Copy each line of the listing where the word "click" can be found.

**AVAILABLE DATA:**
┄┄┄┄┄┄┄┄┄┄
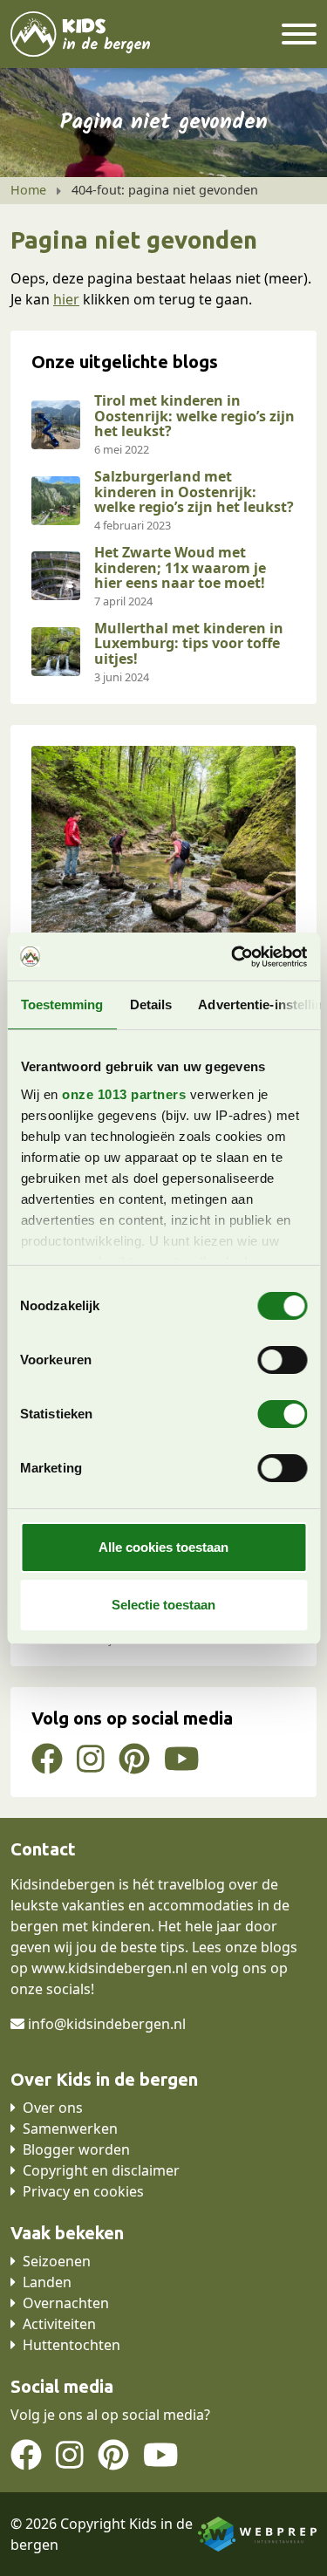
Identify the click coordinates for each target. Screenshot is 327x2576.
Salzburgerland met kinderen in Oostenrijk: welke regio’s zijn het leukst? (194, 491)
┄┄┄┄┄┄┄┄┄┄
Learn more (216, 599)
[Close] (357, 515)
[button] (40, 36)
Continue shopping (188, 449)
┄┄┄┄┄┄┄┄┄┄
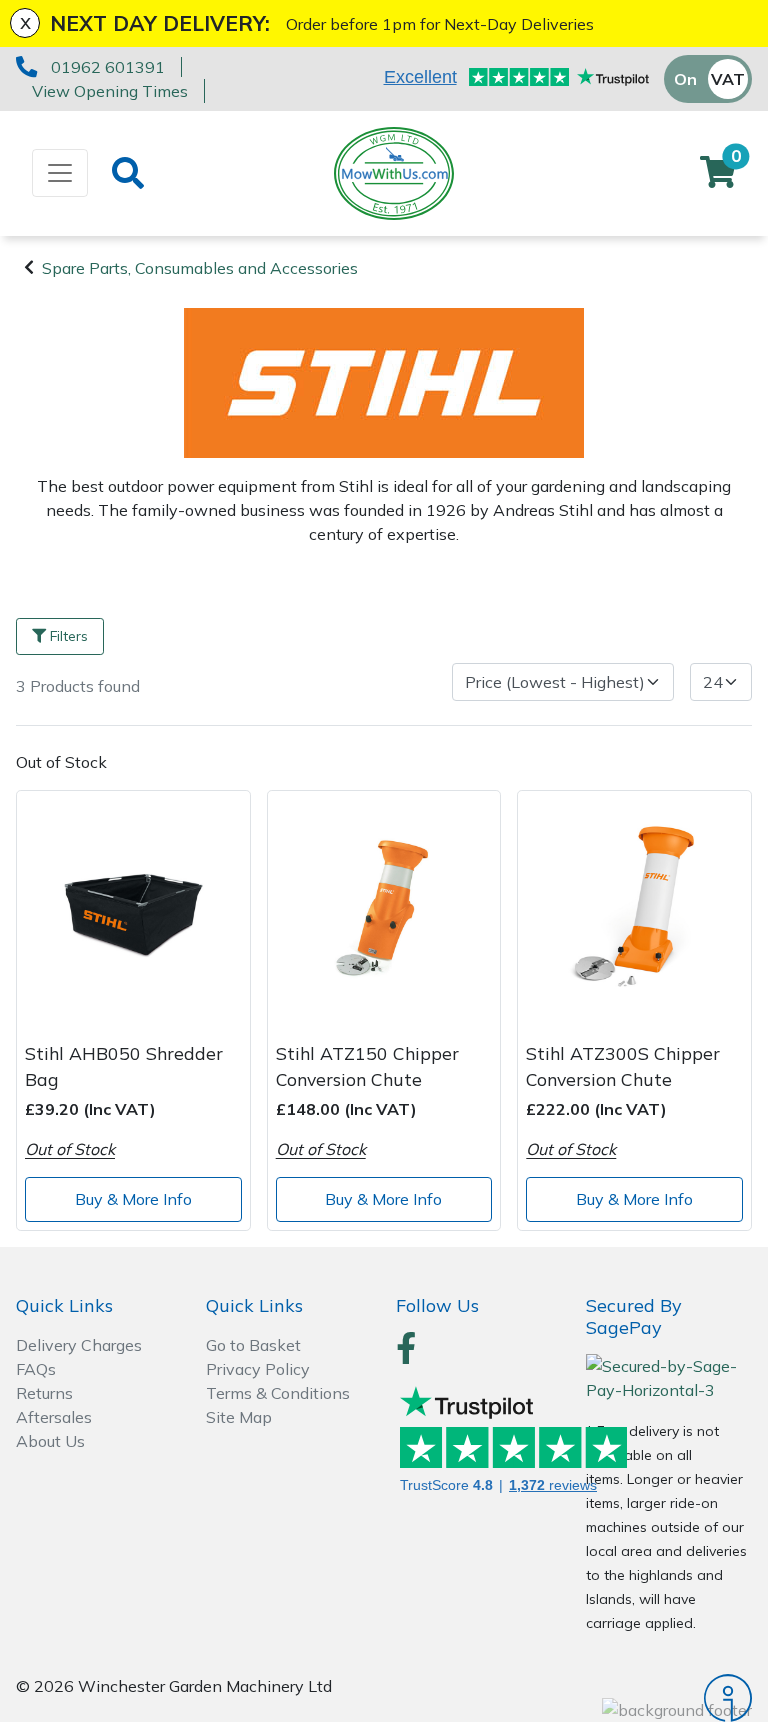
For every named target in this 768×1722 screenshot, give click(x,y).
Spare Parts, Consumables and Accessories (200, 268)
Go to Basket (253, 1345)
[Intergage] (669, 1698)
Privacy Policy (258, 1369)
┄┄┄┄┄┄┄┄┄┄
**SOLUTION TO THIS TASK:**
Identify the click coordinates for each target. Screenshot is 327x2576.
For every named target in this 768×1722 screenshot, give click(x,y).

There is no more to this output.